Swim lessons

I’ve never taken swim lessons, and to my recollection my older brother was the only one of my siblings that did.  The little I knew of how to swim as a child I learned from him.  We didn’t have the opportunity to swim very often, but I remember the times we were taken to the public swimming pool in our area.  We’ve often laughed and given our mother a hard time as her last words before letting us out of the car were not “Be careful” or “Take care of each other”.  They were “DON’T LOSE THE TOWELS!”  She obviously believed enough in our abilities or those of the life guards to not be overly concerned about our drowning.

The phrase “sink or swim” was on my mind today.  It means to succeed or fail based on your own abilities.  It’s often applied to challenging situations that people face where they will have a limited amount of time to use their skills and either succeed or face failure.  Once trained in areas of knowledge or skill, it is expected they will be put to the test.  Those with competitive natures enjoy the challenge of the test and use it to develop even further.  The world teaches us a lot about self-reliance, self-confidence, and self-discipline through the “sink or swim” mindset.

There’s nothing wrong with good, hard work to reach our goals and to accomplish our dreams.  However, if we’re not careful, we try to take the world’s way of thinking and doing and apply it to our spiritual lives, rather than the other way around.  When life brings a struggle, a storm, we very quickly begin to look at ourselves to see what we can do or how well we are equipped to handle it.  Our minds immediately go into the “what am I going to do?” mode and we try not to panic.
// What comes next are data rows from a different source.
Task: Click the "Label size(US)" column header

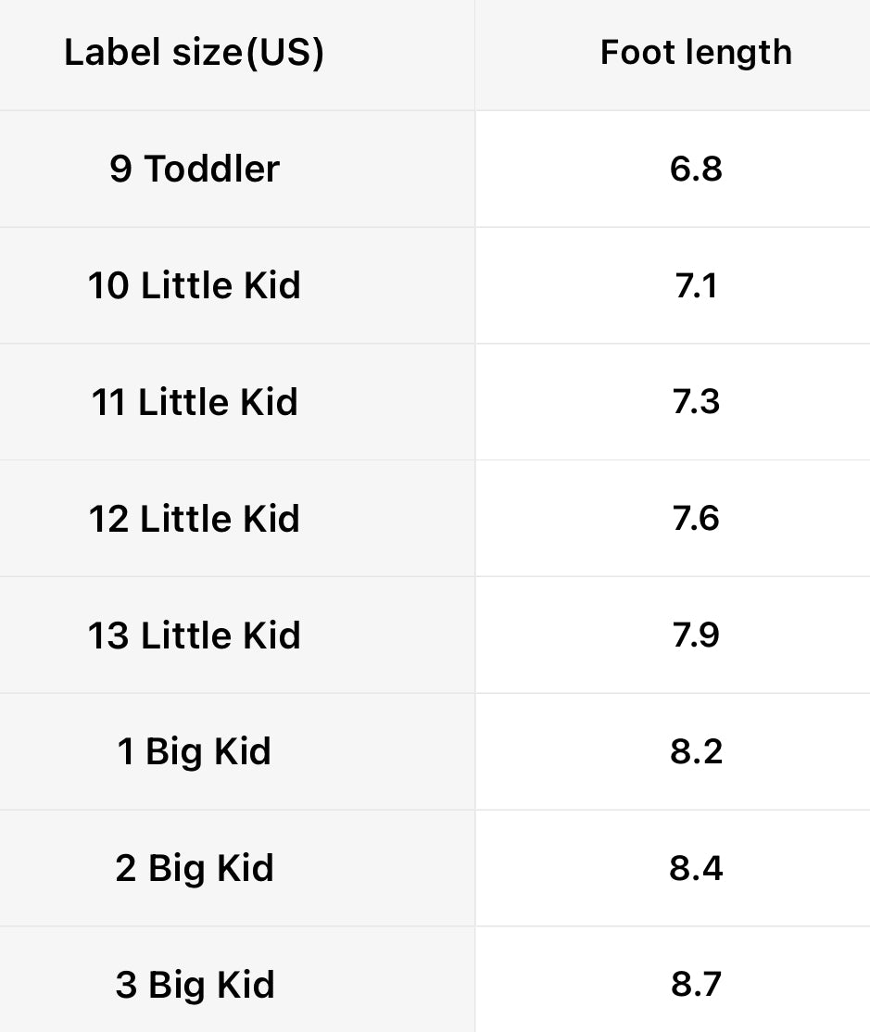Action: tap(194, 53)
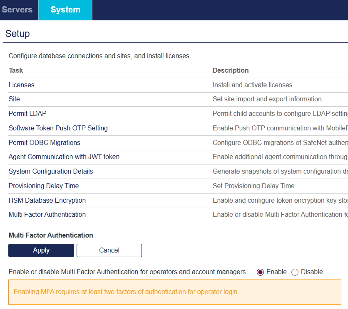Select the Enable radio button
The image size is (348, 309).
(261, 272)
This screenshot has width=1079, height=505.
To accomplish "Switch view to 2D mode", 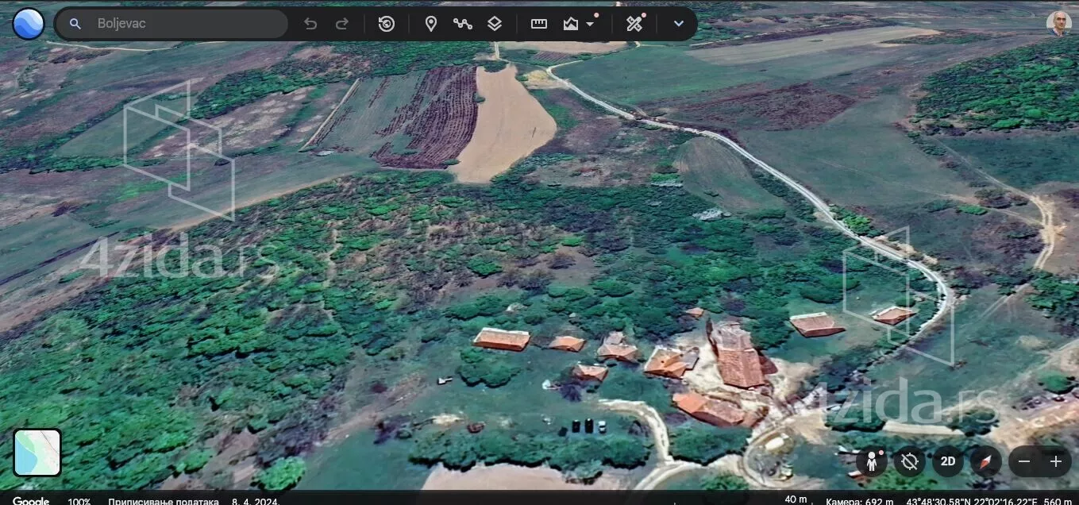I will [x=947, y=461].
Drawing on all the knowledge and skills we possess, we begin to work as hard as we can in our own efforts to fix the problems or find the nearest shelter to escape the storm.
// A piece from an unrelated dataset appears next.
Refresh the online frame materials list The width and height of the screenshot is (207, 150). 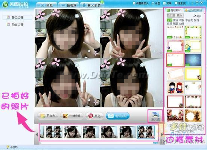tap(197, 16)
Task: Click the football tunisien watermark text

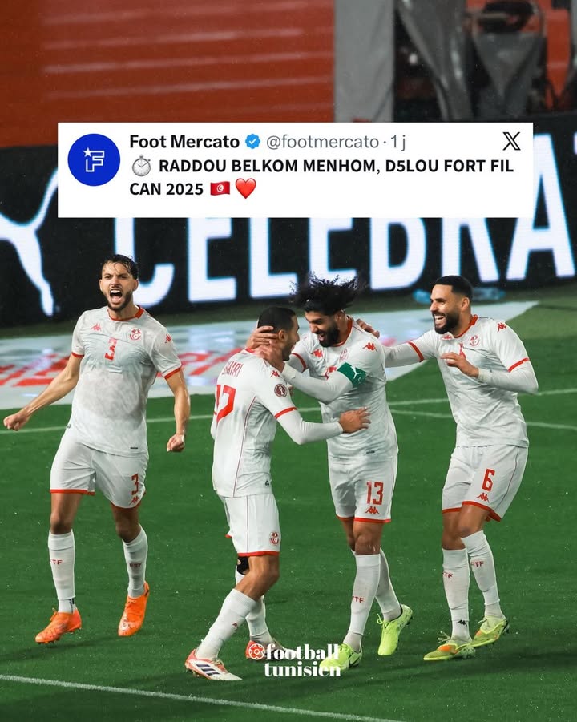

I am reminded of Peter when he stepped out of the boat to walk on the water towards Jesus (Matthew 14).  We are all familiar with the story – a storm was raging and Peter saw Jesus miraculously walking towards them on the water.  He asked Jesus to command him to come out on the water to Him.  Jesus did what Peter asked and Peter was doing fine until he began to pay more attention to the storm than to Jesus.  As long as he focused on Jesus, he could successfully do exactly what Jesus had told him to do:  Come.  But even when he began to sink, Jesus didn’t say “Peter, just start swimming!  You can still get to me.  You’re a fisherman, you’ve been around water all your life – you should know how to swim!  You can do it, keep trying!”  Jesus knew that Peter would never be able to get to Him by his own efforts.  He immediately reached out and caught him.

And I would dare say that most of us, as believers, truly do look to Jesus when the storms of life are raging all around us.  We are confident that He is there and able to help us.  But what about when there’s peace in our lives?  When things are going good and we don’t feel like we’re about to drown?  Do we think we can handle it on our own?  Do we see Jesus as the lifeguard, only needed when circumstances demand more from us than our own efforts can support?

Acts 17:28 says “In Him we live and move and have our being…”  Are we living our lives as if we have any capabilities that didn’t come from God?  Are we acknowledging that we can do nothing without Him – His strength, His help, His power?  Why wait til there’s a storm?  What could He do with us in our everyday lives if we depended on Him for everything??  He’s not just the lifeguard that will save us before we drown.  He is the one Who is calling us just like He called Peter and the other disciples – He wants to use us to change the world!!  When we begin to take this spiritual truth and apply it to our lives in every area, we are in position for God to do the impossible!

He’s not giving us swim lessons.  He’s calling us to Him and saying “Watch what I can do with you if you keep looking at Me!”